Ratings74
Average rating3.8
This isn't going to be much of a review cos I honestly don't feel like I know this book well enough to even write a fair review, despite having finished it.
I'm quite glad that Waugh wrote a preface before this book explaining his frame of mind when writing this, and what he had set out to achieve. He had written this when on medical leave in WW2, sickened by his experiences, simultaneously homesick and also jaded. He wanted to write an eulogy to the culture of the English country house and its upper classes, which he saw to be on its way to irrelevance and obscurity. This helped me put a lot of this book into context, but even then - boy, was it a difficult book to finish.
Waugh's surfeit of descriptions and narrative was probably analogous to the meaningless excesses of the English upper class, but it didn't make it any easier to get through.
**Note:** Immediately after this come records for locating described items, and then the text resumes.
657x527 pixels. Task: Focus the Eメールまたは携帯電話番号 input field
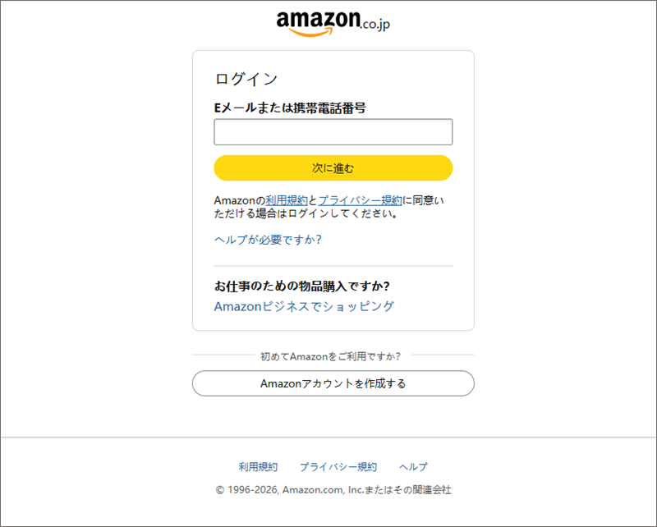(x=333, y=132)
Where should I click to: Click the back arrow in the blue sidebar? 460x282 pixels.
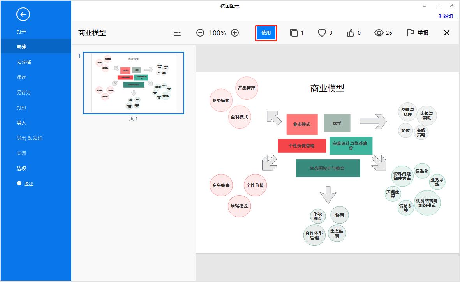[23, 14]
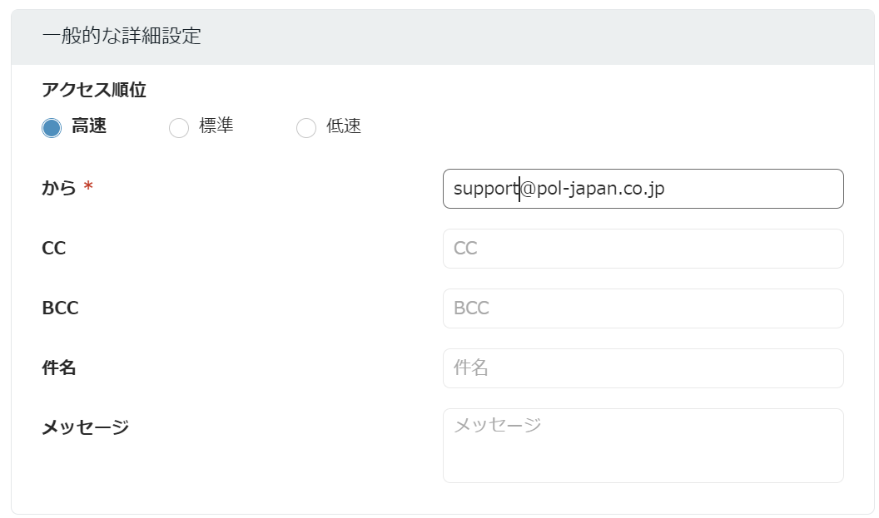Screen dimensions: 879x518
Task: Click the 標準 label text
Action: click(x=216, y=126)
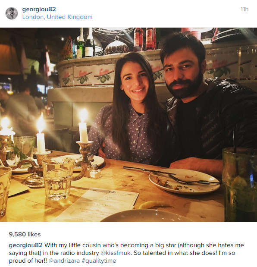View the 9,580 likes list

tap(25, 234)
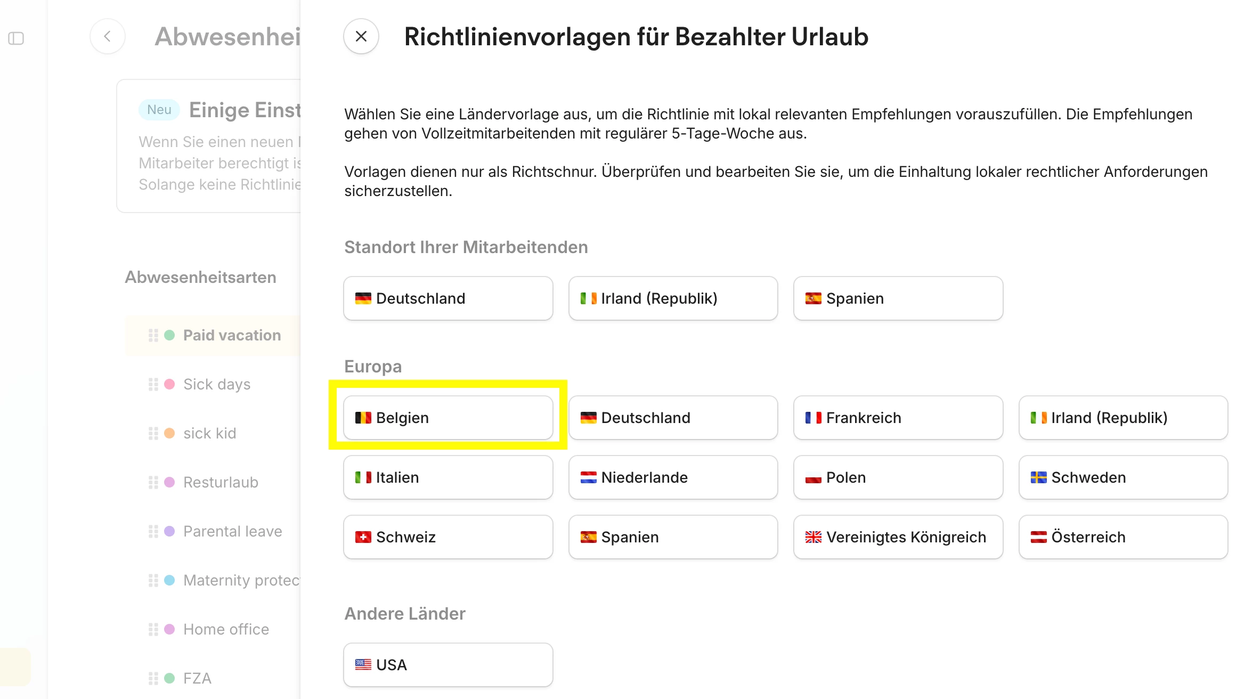Pick Irland (Republik) in the Europa section
The height and width of the screenshot is (699, 1253).
1123,418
I nearly DNFed multiple times in the first 25%. Things got a little smoother after that when some semblance of a plot picks up, but also not by a whole lot.
I'm really on the fence about this book. On one hand, I think I have some idea of what it's trying to do in a metatextual kind of way, and I can give props to that. On the other, it was sometimes entrancing, but sometimes really a slog to get through (and that may have been intentional on the author's part - but even so). There is maybe a group of people I would recommend this to but this is far from a blanket recommendation to anyone, even if they like classic literature.